Fiscal Responsibility and the U.S. Constitution
December 8, 2005
What’s the role of the U.S. Constitution in guiding sound fiscal policy? That’s one of the questions tackled by Nobel Laureate economist James Buchanan—the godfather of public choice economics—in a new essay on constitutional amendments he’d like to see implemented. Here’s a provocative excerpt:
Political leaders, both legislative and executive, with public support, act as if it is possible to spend without taxing, indeed as if the fisc offers the political equivalent of perpetual motion. This observed fiscal profligacy stems from diverse sources: institutional history, Keynesian follies, supply-side exaggerations, and, finally, the very logic of collective action, which fosters the personalized illusion of something for nothing, especially amid the natural constituency pressures of representative democracy.
The twentieth century experienced a manifold increase in the size of government, at all levels, but concentrated in the United States at the federal level. The political decision structure accelerated this growth. Congress found itself able to advance popular spending programs separately from the imposition of taxes needed to finance them. Further, the spending process itself was effectively decentralized through the delegation of authority to committees, members of which were necessarily responsive to interest groups. Sporadic efforts to reform the budgetary decision structure have been unsuccessful.
Ideas have consequences. The heritage of budget deficits can be traced, in part, to the now-discredited Keynesian economics, which dominated the academies in mid-century and influenced political arguments from the 1960s. The Keynesian response to the Great Depression neglected monetary relevance, causal and corrective, and emphasized budgetary expansion through debt finance, soft-pedaled by a bizarre denial that the incidence of spending even exists. Politicians were delighted with this logic and rushed in to expand government outlay.

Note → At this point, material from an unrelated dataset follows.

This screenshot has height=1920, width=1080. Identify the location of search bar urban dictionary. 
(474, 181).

As concerns over mounting deficits emerged in the late 1970s and early 1980s, opportunities were missed to introduce a constitutional amendment for budget balance. In part, this failure was due to the Reagan administration’s distraction by supply-side arguments, which relegated deficit worries to the second order of smalls. The Reagan cuts in marginal tax rates did, indeed, set the stage for economic growth, which during the 1990s obscured the fiscal profligacy inherent in existing institutions and attitudes.
Fiscal responsibility again moved to center stage in public discussion in the early 2000s, as responses to terrorism and natural disasters supplemented ordinary proclivities to expand governmental outlays. The urgency of reform is exacerbated by the recognition that creditor accounts have increasingly been accumulated by Asian central banks.

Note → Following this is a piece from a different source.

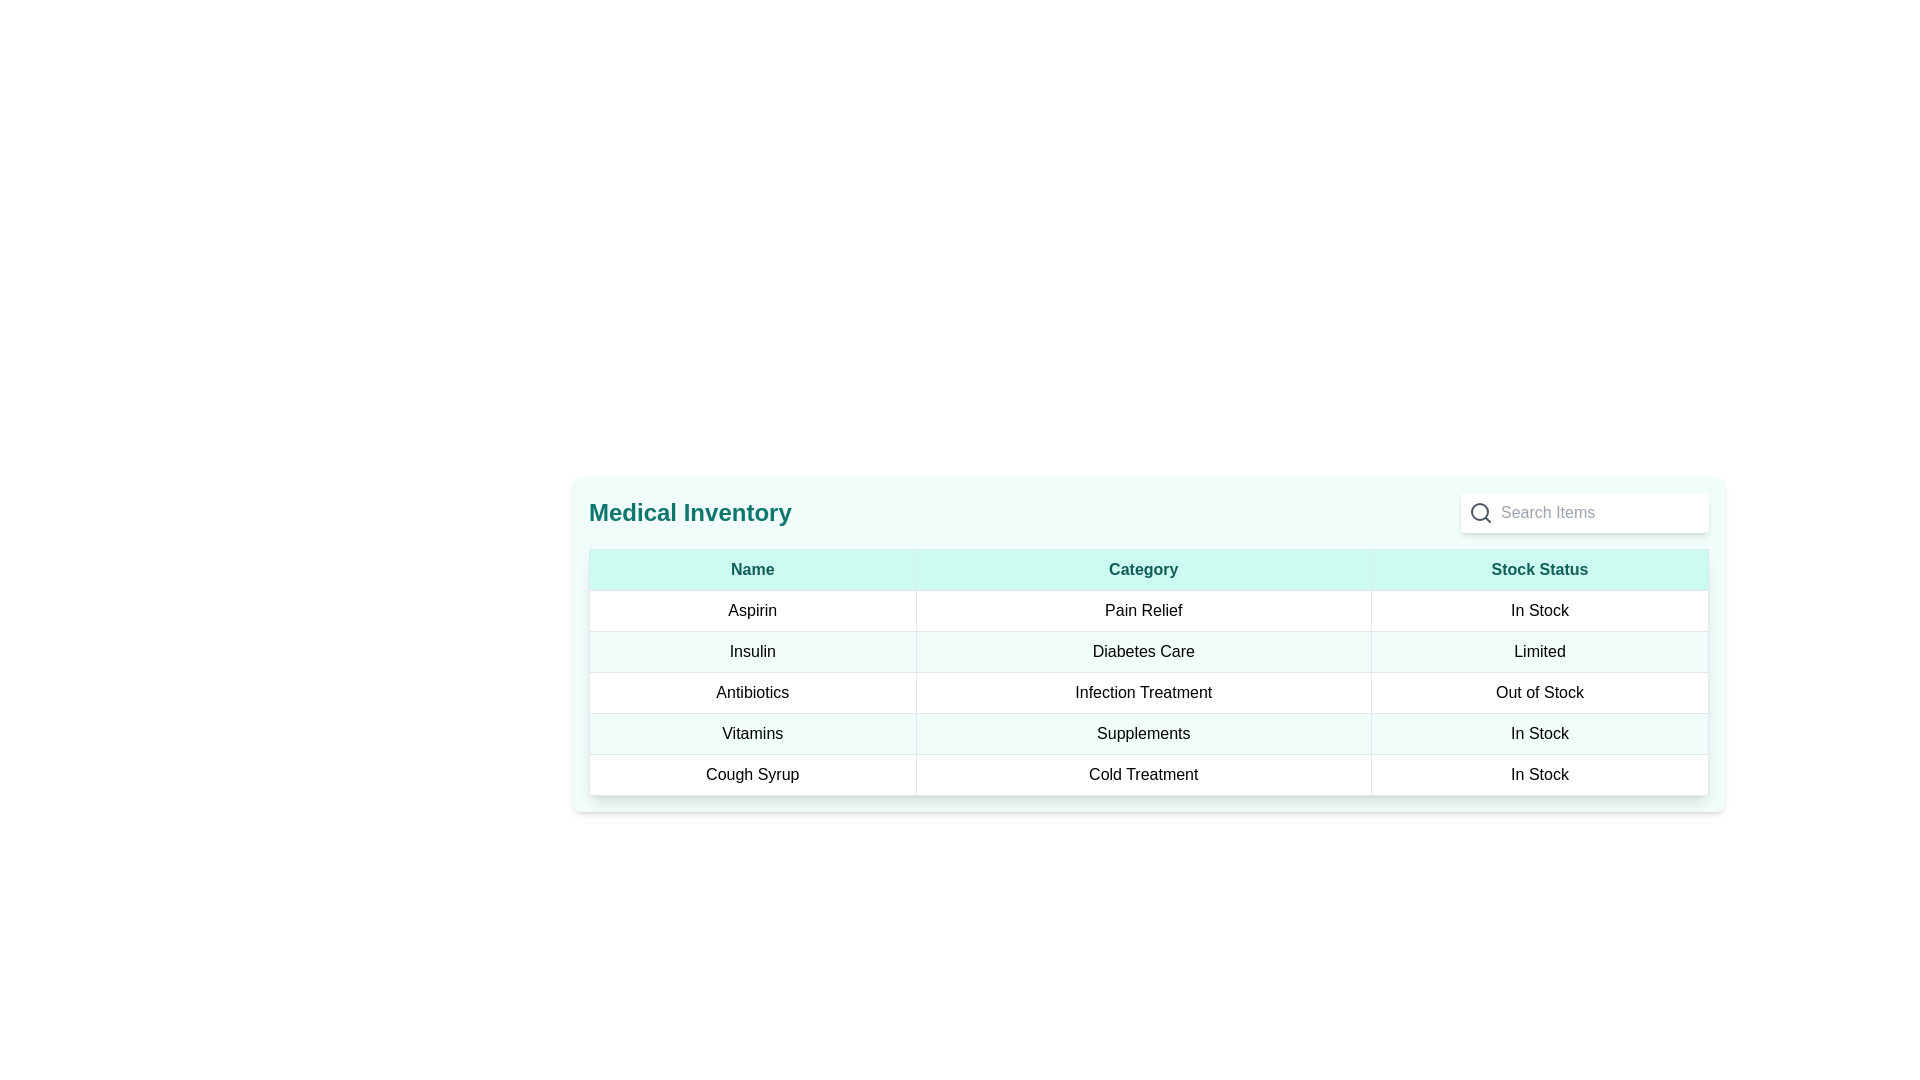 Image resolution: width=1920 pixels, height=1080 pixels. Describe the element at coordinates (1539, 609) in the screenshot. I see `the 'In Stock' text block, which is the third column in the first row of the table under the 'Stock Status' column, bordered by 'Pain Relief' on the left` at that location.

A constitutional amendment could take the following form. In its final budget resolution, Congress should restrict estimated spending to the limits imposed by estimated tax revenues. This requirement should be waived only upon approval separately by three-fourths of the House of Representatives and the Senate. This exception would allow for debt financing of federal outlay in situations that are indeed extraordinary (major wars, natural disasters), an exception recognized by classical public finance.
Such a constitutional amendment would exert a major impact on world attitudes. Such action would, in itself, increase prospects that the dollar would not lose its role as the international reserve currency. The attainment of fiscal responsibility by the United States, both in fact and appearance, is imperative. Specific amendment of the Constitution offers the means for telling the world that the fiscal house is in order.